(Beginning of Exercise inputs)

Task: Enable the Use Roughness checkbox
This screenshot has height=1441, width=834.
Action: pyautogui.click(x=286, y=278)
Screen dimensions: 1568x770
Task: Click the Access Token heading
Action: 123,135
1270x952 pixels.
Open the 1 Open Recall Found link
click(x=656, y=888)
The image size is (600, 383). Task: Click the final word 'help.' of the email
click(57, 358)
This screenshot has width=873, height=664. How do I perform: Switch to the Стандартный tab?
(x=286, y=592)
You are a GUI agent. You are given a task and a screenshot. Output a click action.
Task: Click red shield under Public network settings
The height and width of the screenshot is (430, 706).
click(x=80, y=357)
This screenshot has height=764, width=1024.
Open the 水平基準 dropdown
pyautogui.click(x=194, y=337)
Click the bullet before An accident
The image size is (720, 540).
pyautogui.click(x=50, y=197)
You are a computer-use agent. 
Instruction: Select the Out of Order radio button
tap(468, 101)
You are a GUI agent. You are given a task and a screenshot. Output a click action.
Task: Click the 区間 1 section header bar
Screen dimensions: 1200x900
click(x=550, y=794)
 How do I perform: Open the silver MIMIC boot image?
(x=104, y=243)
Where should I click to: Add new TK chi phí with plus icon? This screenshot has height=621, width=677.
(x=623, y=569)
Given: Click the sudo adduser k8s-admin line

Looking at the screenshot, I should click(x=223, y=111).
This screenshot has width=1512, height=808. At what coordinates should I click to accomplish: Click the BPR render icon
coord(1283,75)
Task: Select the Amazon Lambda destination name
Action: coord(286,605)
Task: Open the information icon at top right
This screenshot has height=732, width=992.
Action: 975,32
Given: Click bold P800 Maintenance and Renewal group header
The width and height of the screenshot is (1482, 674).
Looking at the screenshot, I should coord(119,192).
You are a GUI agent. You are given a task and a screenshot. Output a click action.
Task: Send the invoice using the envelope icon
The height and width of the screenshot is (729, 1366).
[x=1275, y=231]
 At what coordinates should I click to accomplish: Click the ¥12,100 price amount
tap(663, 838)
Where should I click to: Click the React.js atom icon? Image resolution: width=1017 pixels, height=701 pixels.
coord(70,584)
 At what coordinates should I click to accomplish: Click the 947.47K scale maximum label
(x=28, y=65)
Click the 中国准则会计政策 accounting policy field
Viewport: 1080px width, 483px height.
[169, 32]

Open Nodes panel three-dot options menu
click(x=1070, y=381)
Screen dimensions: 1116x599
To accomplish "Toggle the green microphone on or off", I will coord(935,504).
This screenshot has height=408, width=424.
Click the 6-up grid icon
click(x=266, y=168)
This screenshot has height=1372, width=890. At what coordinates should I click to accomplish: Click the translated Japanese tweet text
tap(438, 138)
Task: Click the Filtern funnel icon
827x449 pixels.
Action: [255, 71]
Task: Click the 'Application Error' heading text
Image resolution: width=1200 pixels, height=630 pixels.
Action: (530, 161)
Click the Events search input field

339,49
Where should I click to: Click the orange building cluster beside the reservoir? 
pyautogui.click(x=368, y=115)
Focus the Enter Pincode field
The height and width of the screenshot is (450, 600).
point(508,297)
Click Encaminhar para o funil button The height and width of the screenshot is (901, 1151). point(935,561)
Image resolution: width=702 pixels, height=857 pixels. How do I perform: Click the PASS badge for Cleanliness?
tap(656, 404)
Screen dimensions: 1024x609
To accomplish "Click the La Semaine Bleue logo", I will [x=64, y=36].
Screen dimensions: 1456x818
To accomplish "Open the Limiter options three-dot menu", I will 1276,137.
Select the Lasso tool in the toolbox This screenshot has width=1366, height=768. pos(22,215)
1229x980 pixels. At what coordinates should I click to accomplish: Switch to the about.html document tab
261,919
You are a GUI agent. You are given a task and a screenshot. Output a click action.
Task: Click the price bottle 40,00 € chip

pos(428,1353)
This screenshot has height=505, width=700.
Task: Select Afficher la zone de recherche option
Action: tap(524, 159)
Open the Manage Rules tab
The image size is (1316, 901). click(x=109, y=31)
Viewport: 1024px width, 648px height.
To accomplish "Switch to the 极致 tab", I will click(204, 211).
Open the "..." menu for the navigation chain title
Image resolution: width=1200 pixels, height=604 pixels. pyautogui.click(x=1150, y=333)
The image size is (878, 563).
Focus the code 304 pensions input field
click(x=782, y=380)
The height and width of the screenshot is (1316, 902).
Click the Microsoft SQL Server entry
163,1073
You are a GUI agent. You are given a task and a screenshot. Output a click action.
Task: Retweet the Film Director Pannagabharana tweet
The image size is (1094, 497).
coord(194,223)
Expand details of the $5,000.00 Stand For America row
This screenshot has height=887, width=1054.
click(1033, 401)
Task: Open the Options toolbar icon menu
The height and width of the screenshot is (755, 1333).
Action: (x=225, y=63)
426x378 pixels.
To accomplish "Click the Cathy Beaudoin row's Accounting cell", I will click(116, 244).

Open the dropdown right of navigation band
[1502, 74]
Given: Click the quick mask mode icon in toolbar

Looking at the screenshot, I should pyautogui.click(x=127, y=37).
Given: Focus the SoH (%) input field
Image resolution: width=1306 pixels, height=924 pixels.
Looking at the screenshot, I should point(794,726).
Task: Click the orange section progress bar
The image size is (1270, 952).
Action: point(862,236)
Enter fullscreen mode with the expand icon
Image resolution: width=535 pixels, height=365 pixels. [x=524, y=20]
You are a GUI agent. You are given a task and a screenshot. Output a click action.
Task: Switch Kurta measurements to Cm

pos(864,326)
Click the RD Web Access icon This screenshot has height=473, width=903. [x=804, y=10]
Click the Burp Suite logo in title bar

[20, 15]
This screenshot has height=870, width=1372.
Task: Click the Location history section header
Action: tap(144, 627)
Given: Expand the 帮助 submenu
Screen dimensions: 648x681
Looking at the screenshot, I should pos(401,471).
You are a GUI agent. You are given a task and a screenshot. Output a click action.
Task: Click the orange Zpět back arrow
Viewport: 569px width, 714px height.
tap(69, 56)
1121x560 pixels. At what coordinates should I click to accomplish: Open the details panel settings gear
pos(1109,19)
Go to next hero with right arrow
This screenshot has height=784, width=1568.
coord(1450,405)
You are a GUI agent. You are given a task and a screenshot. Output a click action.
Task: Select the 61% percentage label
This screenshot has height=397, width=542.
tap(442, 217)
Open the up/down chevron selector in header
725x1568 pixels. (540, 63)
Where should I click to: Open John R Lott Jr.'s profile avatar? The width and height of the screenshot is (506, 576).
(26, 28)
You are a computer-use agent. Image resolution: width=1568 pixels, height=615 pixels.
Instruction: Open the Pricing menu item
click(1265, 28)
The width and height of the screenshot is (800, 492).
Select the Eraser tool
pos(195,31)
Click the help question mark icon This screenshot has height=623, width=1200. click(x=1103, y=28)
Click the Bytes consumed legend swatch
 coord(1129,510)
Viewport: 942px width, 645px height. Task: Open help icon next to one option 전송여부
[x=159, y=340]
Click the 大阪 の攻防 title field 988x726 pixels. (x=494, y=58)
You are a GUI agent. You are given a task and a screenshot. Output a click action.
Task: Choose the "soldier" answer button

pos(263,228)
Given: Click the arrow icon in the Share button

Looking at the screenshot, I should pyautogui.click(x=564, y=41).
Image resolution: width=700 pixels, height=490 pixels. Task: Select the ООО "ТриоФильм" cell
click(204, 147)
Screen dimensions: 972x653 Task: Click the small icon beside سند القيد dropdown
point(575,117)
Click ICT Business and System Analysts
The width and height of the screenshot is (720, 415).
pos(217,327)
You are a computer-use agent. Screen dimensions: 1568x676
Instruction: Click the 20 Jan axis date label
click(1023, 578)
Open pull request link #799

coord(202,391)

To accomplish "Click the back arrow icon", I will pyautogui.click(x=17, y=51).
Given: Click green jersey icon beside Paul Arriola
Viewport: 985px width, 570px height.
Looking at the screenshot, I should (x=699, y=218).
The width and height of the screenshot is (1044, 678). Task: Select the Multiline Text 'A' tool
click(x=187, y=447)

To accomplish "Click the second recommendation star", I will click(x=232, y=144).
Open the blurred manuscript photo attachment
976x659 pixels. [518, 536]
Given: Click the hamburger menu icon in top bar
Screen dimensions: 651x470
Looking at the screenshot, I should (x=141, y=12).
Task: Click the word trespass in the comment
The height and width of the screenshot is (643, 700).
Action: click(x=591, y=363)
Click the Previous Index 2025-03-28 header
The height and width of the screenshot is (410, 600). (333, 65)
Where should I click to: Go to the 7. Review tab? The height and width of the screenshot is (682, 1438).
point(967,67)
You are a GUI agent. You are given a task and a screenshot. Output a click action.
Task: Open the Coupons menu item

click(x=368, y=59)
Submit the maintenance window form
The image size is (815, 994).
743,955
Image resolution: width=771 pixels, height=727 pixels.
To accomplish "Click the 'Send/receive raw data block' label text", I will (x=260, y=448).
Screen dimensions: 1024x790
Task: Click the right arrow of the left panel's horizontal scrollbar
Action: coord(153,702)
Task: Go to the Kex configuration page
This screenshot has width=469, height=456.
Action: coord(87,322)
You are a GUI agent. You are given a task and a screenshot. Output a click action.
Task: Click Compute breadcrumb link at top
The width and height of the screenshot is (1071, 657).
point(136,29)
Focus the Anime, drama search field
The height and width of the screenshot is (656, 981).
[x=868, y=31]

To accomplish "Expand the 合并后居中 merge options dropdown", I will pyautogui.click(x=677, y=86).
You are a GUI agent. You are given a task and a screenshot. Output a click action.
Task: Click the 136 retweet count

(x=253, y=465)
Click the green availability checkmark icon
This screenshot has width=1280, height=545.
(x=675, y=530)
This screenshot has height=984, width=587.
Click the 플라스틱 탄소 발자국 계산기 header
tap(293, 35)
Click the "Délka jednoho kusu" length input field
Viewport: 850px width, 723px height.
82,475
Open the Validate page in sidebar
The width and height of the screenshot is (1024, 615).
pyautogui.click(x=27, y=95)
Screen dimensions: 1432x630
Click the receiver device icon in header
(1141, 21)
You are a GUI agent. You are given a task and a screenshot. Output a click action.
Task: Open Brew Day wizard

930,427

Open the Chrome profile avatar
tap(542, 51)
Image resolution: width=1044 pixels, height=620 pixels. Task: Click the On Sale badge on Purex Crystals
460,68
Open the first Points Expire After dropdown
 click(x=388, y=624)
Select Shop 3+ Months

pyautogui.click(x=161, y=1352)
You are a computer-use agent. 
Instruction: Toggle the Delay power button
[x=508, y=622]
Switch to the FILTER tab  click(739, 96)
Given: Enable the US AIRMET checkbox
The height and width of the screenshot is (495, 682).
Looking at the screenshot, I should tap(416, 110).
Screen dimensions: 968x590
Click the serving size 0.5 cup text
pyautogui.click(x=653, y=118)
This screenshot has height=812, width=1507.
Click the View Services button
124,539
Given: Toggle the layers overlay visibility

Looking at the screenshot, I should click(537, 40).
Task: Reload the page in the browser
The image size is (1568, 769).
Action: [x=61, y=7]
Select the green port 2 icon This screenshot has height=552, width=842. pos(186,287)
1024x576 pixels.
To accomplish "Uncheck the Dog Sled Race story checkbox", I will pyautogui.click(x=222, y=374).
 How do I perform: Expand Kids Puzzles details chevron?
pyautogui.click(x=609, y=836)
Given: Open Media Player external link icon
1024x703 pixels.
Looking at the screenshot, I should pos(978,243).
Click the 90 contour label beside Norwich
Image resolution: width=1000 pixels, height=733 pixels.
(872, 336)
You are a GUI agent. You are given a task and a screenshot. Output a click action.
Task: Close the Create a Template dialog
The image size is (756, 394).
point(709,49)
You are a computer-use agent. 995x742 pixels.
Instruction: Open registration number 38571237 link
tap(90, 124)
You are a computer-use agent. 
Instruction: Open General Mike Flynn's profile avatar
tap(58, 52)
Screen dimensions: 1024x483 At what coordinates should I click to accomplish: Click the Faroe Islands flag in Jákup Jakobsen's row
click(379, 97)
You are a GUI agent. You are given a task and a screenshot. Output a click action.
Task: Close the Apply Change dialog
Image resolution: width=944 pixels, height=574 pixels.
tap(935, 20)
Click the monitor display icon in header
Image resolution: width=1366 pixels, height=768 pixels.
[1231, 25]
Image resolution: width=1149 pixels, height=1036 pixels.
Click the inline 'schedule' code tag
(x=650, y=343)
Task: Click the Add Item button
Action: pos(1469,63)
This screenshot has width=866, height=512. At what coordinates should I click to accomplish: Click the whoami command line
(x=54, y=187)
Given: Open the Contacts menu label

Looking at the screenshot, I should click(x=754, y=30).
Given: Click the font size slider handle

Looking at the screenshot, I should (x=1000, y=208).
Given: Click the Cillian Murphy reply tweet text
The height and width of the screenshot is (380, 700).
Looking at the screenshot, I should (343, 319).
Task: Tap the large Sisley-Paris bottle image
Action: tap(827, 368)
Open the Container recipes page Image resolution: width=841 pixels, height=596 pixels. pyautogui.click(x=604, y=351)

(End of Exercise inputs)

* About this task *
Copy every line in the listing above where the string "dialog" turns up.

* Answer *
Task: Close the Create a Template dialog
Task: Close the Apply Change dialog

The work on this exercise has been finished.